Previous Graduate WorkCertain requirements may be modified for students who have done equivalent graduate work elsewhere. Students should consult with one of the chairs of the Graduate Committee to verify the application of the guidelines described below to their particular case. Graduate-level courses taken elsewhere will be evaluated by means of an interview with an appropriate faculty member. Courses will be waived in areas where the student has sufficient background.
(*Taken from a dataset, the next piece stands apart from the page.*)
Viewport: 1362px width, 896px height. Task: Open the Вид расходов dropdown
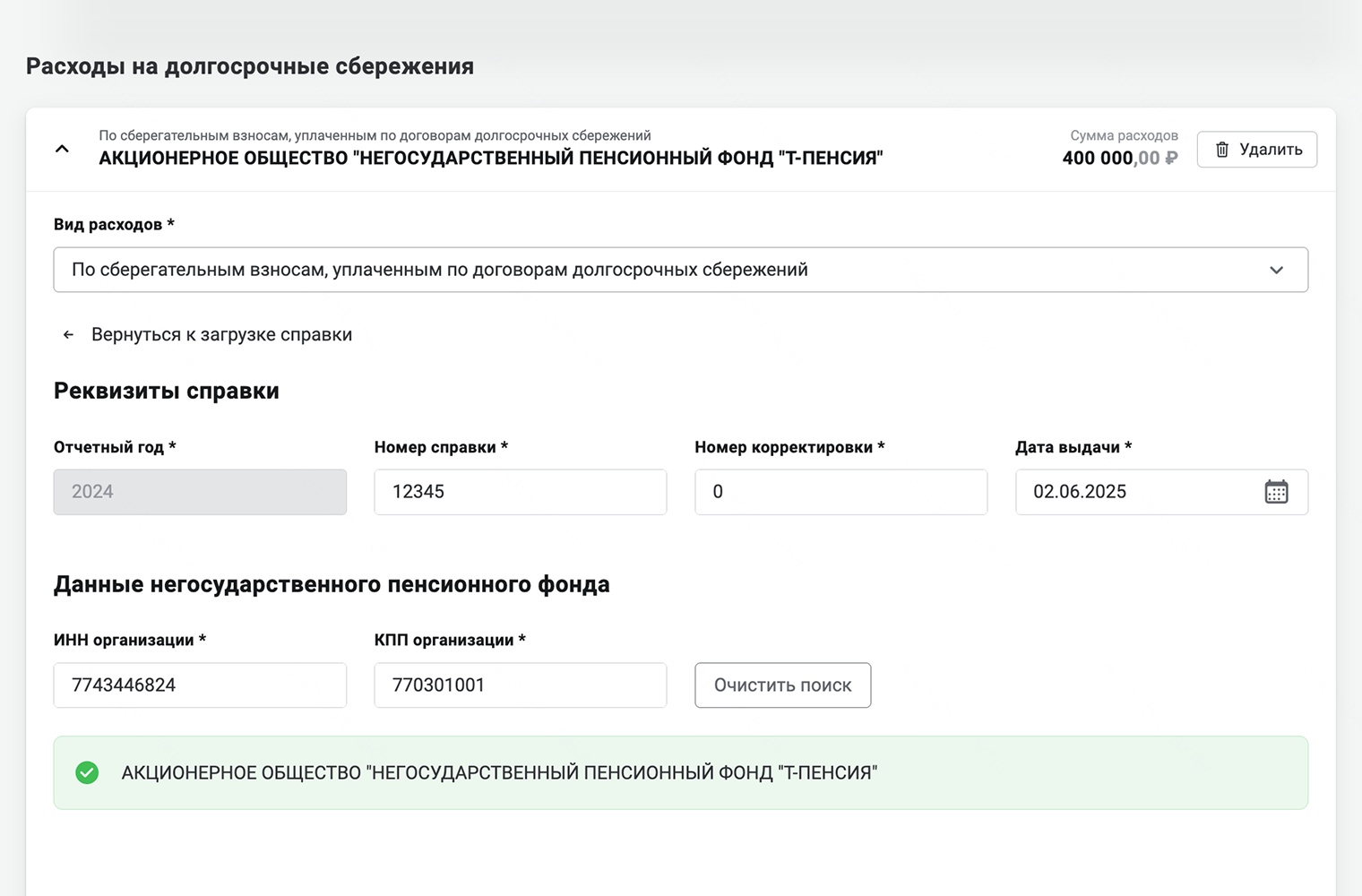click(680, 270)
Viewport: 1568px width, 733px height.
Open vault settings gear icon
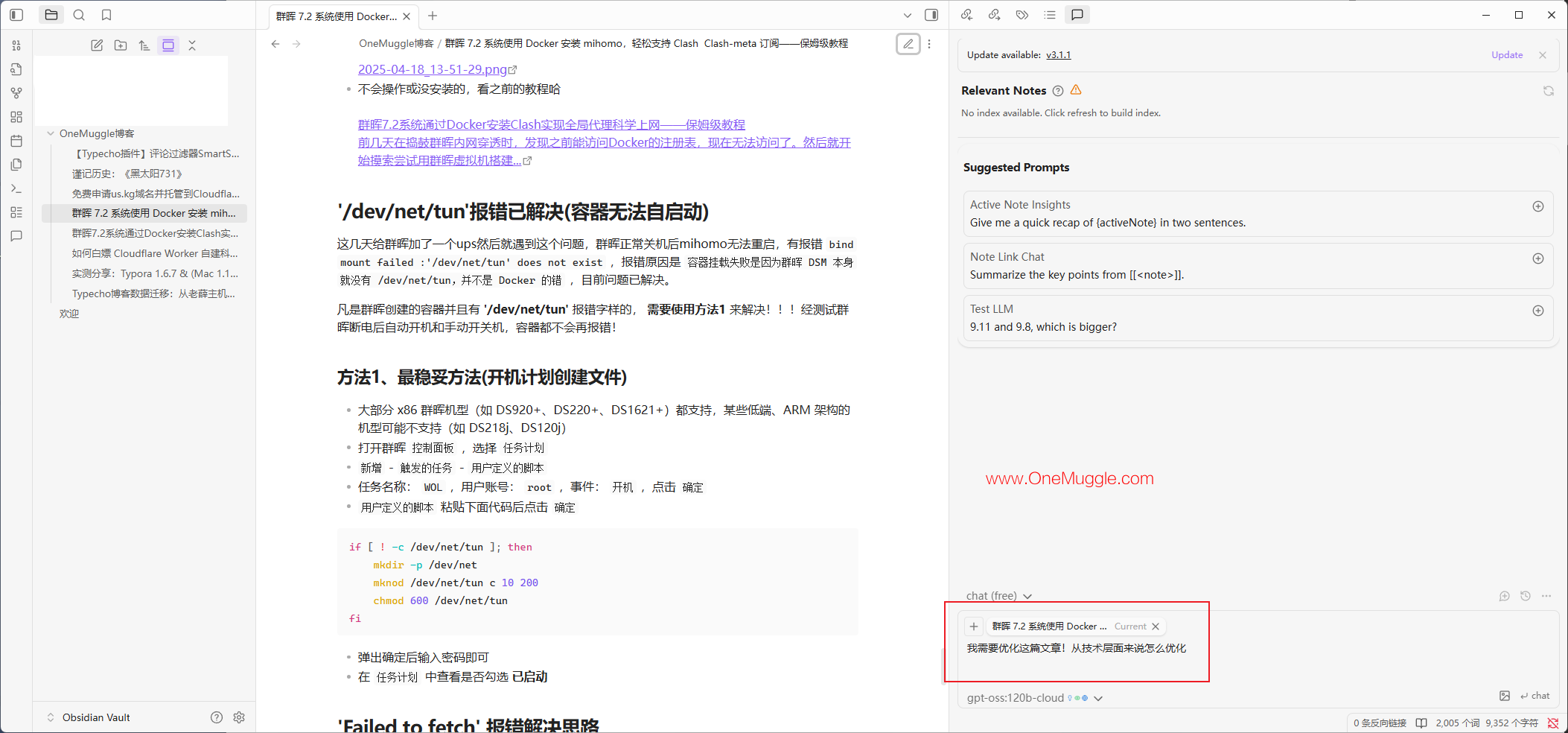click(x=239, y=717)
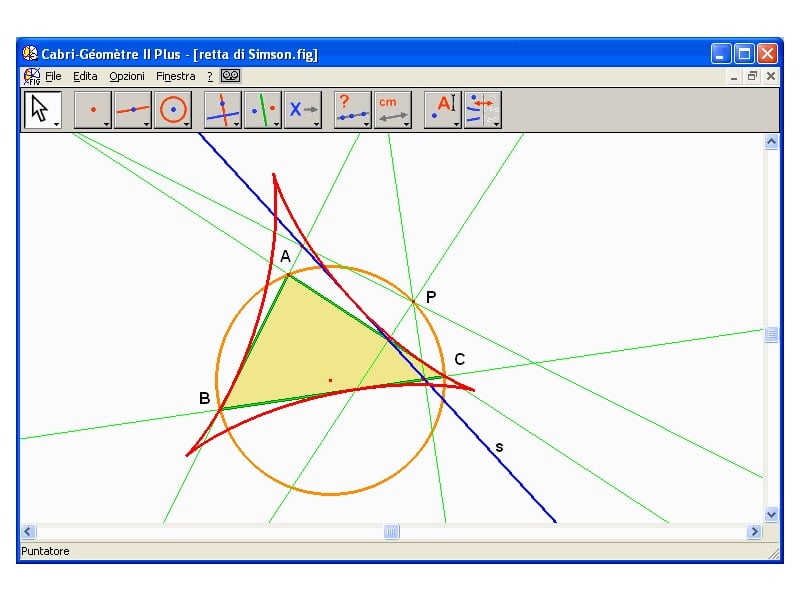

Advice and Support for Graduate Students
Further details on the program, especially on advising, is given in the Department's Graduate Student Handbook. The hanbook is meant as a resource for P&A graduate students, providing a handy , concise guide to essential information about the graduate degree program, but it is only one source of information. If you cannot find the answers to your departmental programmatic questions here, please do not hesitate to contact the departmental staff (including the graduate program coordinator, Ms. Rosa Almendarez), the Chairs of the Graduate Program Committee (currently Prof. Marjorie Corcoran and Prof. Thomas Killian), the Associate Chair of the department (Prof. Stan Dodds), or the Departmental Ombudsperson (currently Prof. David Alexander). All faculty and staff serve as part of the support network for graduate students, but the ombudsman in particular is a good person to contact for confidential discussion and advice on a wide range of topics.
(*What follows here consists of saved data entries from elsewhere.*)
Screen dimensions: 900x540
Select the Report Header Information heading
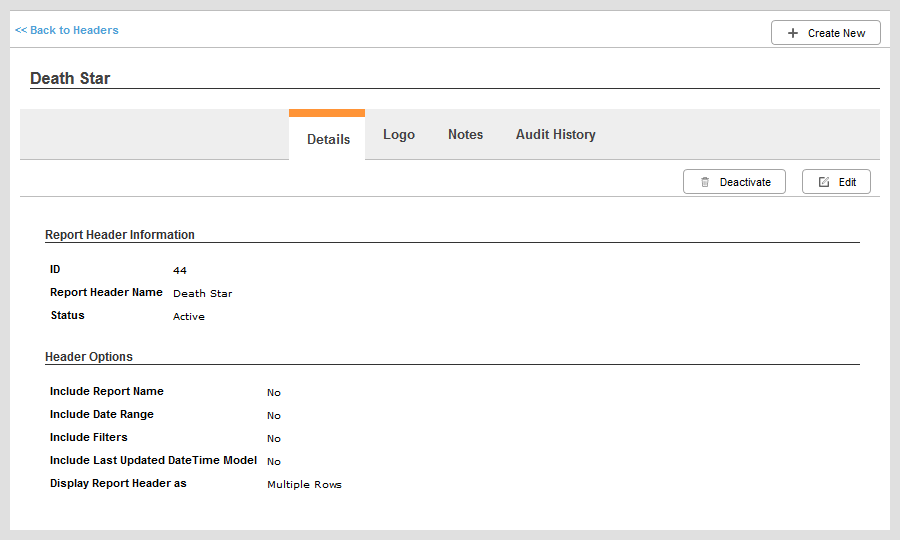pyautogui.click(x=119, y=235)
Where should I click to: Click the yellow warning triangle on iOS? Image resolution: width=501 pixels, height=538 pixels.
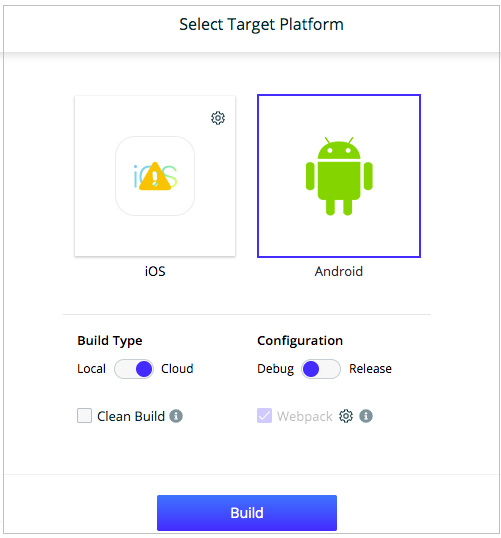(155, 176)

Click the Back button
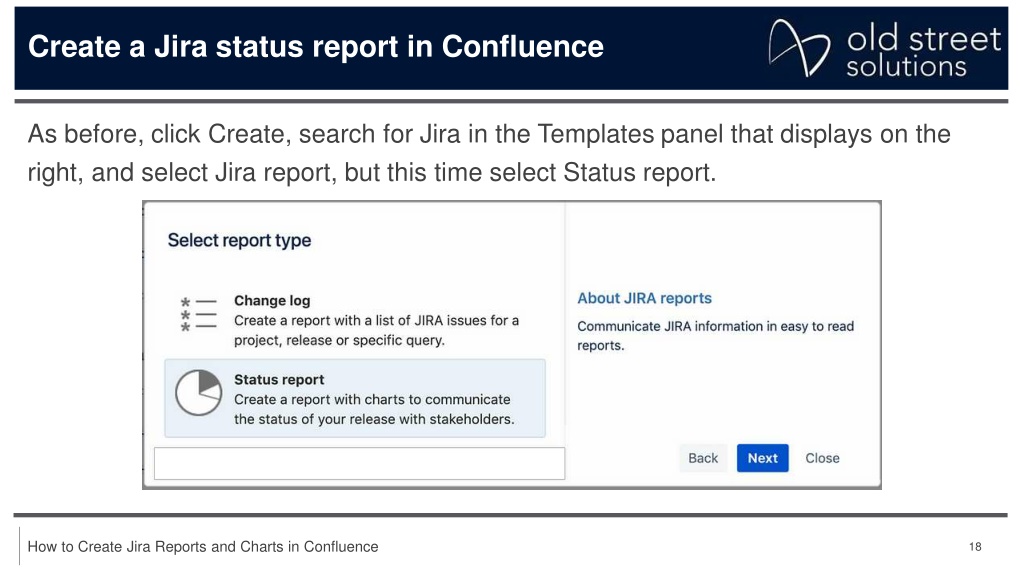[x=703, y=458]
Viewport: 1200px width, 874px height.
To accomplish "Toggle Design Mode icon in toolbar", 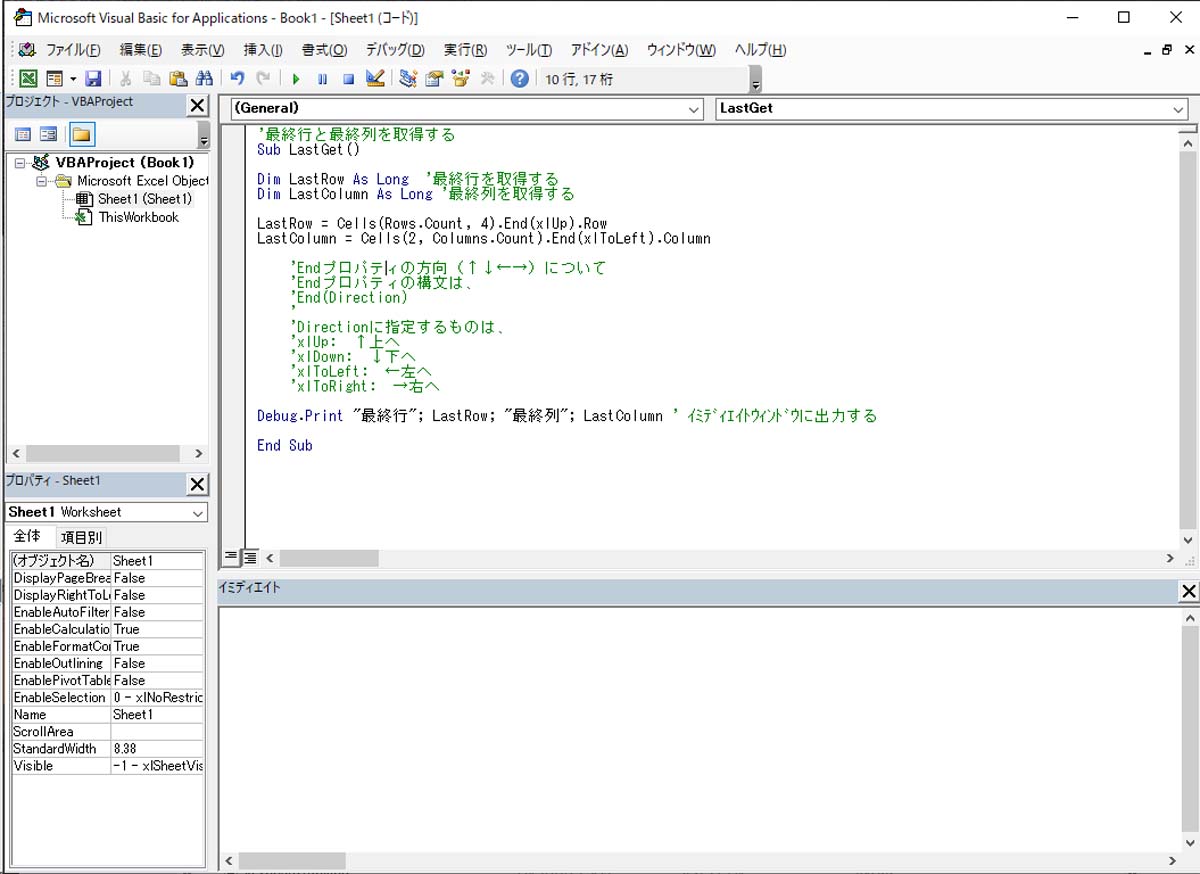I will coord(375,79).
For current students, faculty are specifically assigned as graduate student advisors to answer academic questions. We are available to guide you through the process. That being said, graduate students are adults, and there is a presumption that students will take responsibility and initiative – these are certainly necessary for a successful doctoral degree! Please ask questions and keep on top of deadlines and requirements. We look forward to working with you.